Copies of all lines that contain "agent" are needed; take them from the data below.

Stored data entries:
-----

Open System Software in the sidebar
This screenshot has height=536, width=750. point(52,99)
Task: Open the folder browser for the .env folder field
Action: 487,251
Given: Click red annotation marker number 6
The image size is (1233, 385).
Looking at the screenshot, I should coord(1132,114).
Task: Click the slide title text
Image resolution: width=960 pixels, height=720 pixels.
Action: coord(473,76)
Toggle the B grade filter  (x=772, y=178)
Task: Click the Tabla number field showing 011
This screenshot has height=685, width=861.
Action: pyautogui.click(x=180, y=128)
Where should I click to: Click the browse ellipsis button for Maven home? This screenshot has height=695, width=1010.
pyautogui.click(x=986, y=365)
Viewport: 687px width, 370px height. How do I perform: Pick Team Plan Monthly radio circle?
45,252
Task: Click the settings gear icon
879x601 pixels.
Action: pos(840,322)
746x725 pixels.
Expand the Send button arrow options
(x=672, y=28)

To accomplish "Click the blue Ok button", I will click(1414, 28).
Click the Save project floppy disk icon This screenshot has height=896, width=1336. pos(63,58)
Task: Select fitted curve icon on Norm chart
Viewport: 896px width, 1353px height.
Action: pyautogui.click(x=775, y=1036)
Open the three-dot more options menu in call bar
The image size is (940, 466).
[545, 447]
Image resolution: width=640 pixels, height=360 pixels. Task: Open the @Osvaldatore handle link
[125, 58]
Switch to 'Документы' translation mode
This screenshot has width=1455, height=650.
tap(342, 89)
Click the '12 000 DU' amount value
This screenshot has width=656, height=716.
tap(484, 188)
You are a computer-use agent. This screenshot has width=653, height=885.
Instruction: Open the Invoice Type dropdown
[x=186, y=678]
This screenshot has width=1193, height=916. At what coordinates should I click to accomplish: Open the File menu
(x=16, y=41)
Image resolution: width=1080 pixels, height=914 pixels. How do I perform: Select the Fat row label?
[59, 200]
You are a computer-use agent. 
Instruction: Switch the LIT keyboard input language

-----

Answer for the task:
You are a computer-use agent. This screenshot has width=653, height=885.
You are a computer-use agent. 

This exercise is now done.